Don Paterson's 40 Sonnets does pretty much what it says on the dust-jacket. In doing so, it joins a noble band of sonnet cycles from Petrarch's Canzoniere to Shakespeare's 154, John Berryman's Sonnets to Chris to Christina Rossetti's numerically apt 14-work "Monna Innominata".

Paterson knows enough to situate himself within this tradition. Several bitter-sweet love poems nod to Petrarch, Dante and George Meredith's 16-line sonnets in Modern Love. The witty notes of "A Vow" echo the metaphysics of George Herbert or Shakespeare: "When I was ruined by love, I took a vow/ that if I loved again, I'd love the less…"

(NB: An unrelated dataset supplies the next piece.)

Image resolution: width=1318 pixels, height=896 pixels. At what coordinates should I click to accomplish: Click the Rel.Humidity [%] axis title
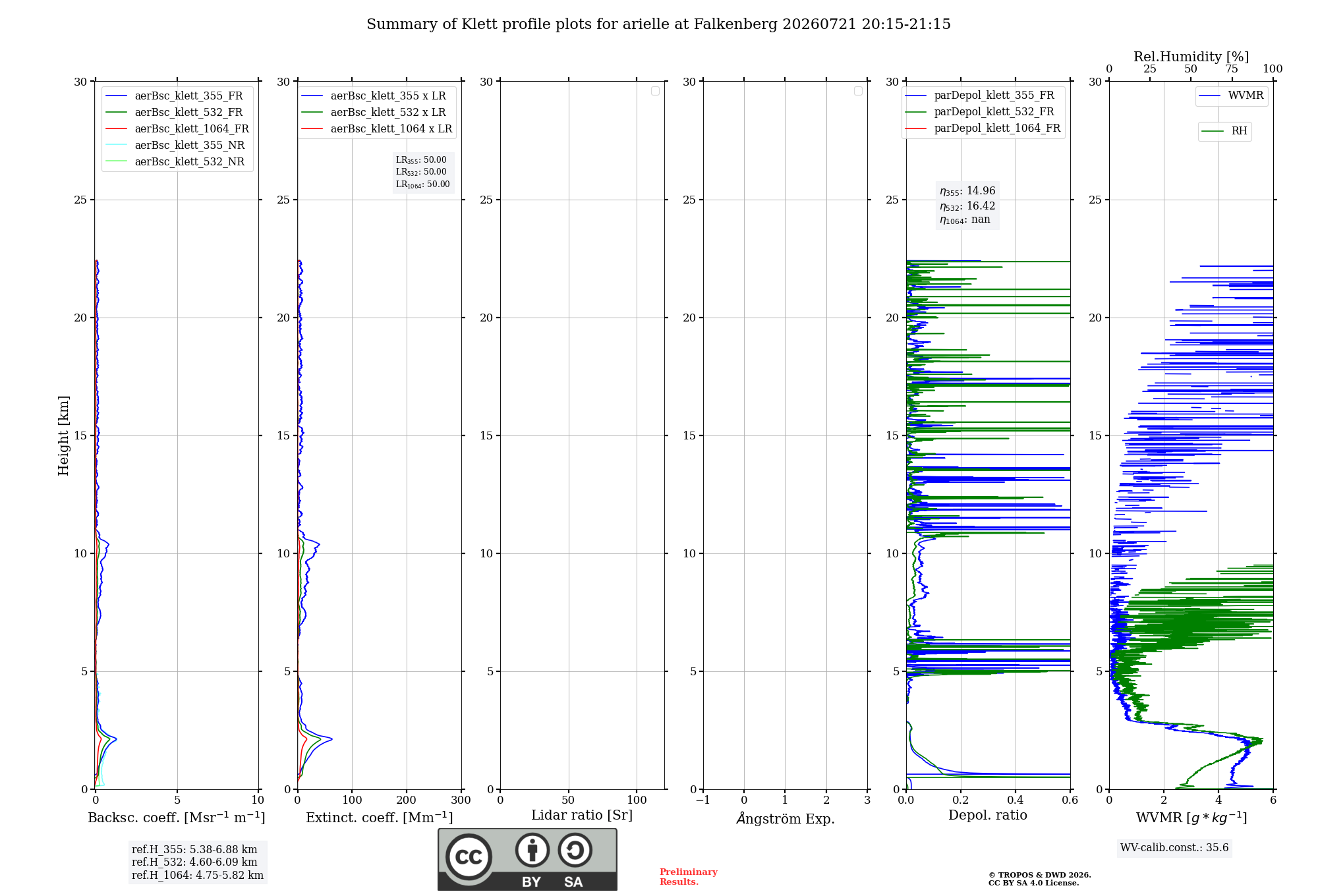pos(1191,57)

But Paterson knows too that the sonnet has always been there to be messed with: Keats packed his one-sentence protest poem "If By Dull Rhymes Our English Must Be Chain'd" into 14 knowingly unfettered lines. Paterson's own experiments include an existential phone call ("An Incarnation") and the best sonnet to date inspired by Gregory House MD: "Where a man must face the smaller man within/ or remember where he stashed the Vicodin". "Shutter" has 27 words, "Séance" uses just five letters, scrambled into netherworld static that teases as nonsense, weird song or ludic game.

The unnerving "A Powercut" chases its tail, beginning and ending with "This", to make its own enclosed space. But its juggling of form and content explores a recurring preoccupation with the unstable relationship between mind, spirit and body. The fantastic opener, "Here", meditates on the heart not as lyrical image but as pulsating engine of everything Don Paterson is, was and could be. In this, the self becomes something akin to metaphor – elusive, insubstantial, alienated.

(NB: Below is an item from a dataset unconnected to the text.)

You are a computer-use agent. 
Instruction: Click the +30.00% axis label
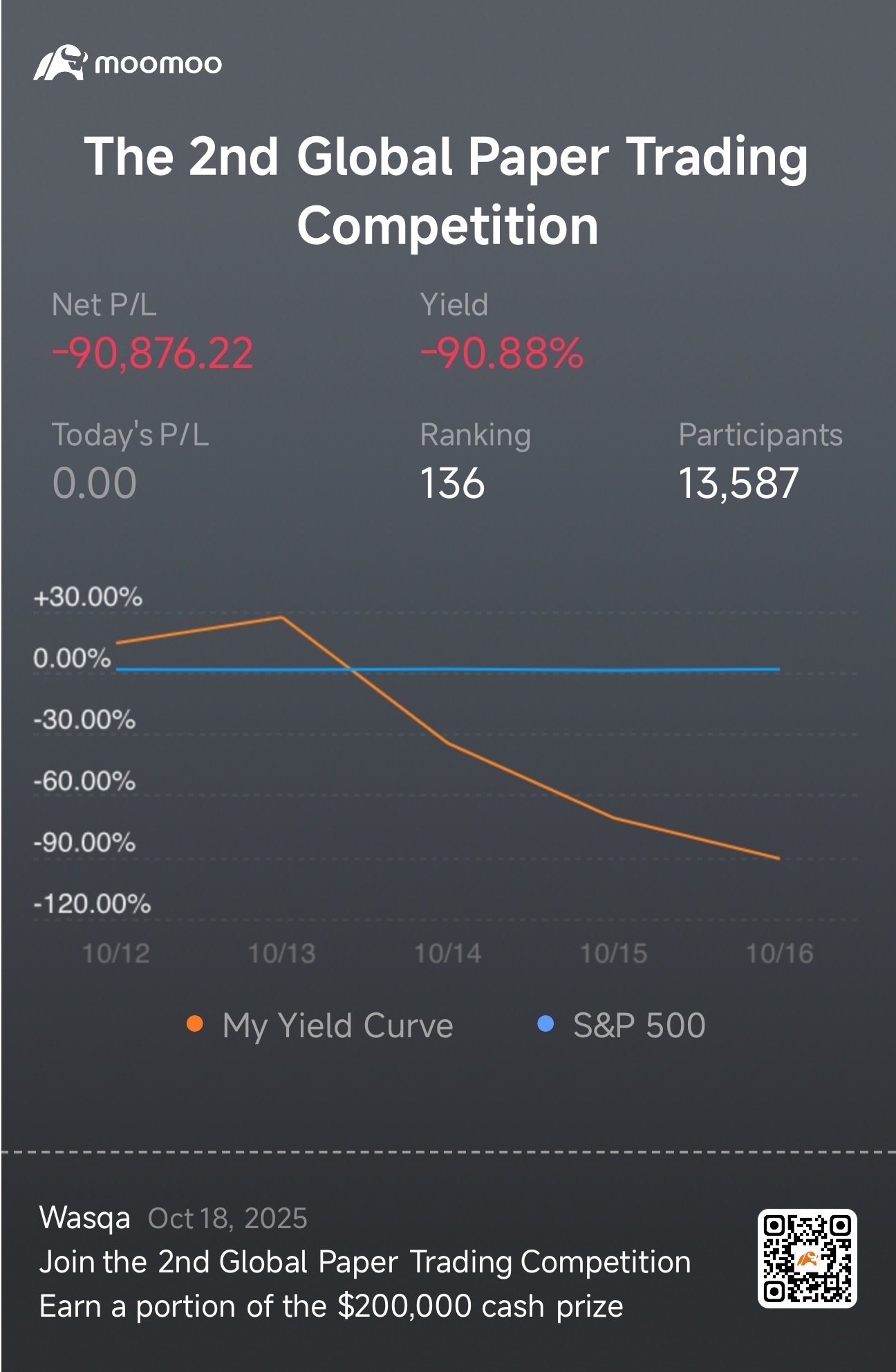click(88, 597)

Silence and the struggle to describe the ineffable runs throughout the 40 diverse works. As Paterson writes in the Keatsian "The Eye": "All I mean is soul just can't allude/ to that pretty trance you might know twice a year/ when the ape is somehow home enough or mind/ is lost enough for both to disappear, but what it leaves unguarded and unblind.'

That pregnant "unguarded" (undefended but also careless) is typical of his careful linguistic invention. His handling of sound and rhythm in "Wave" and "The Air" is beautiful as well as philosophical. But he can also do sardonic anger (about Dundee City Council) and tender pathos in "Mercies", about watching your dog being put down. 40 Sonnets is simply extraordinary: all life, human or otherwise, in 14 lines.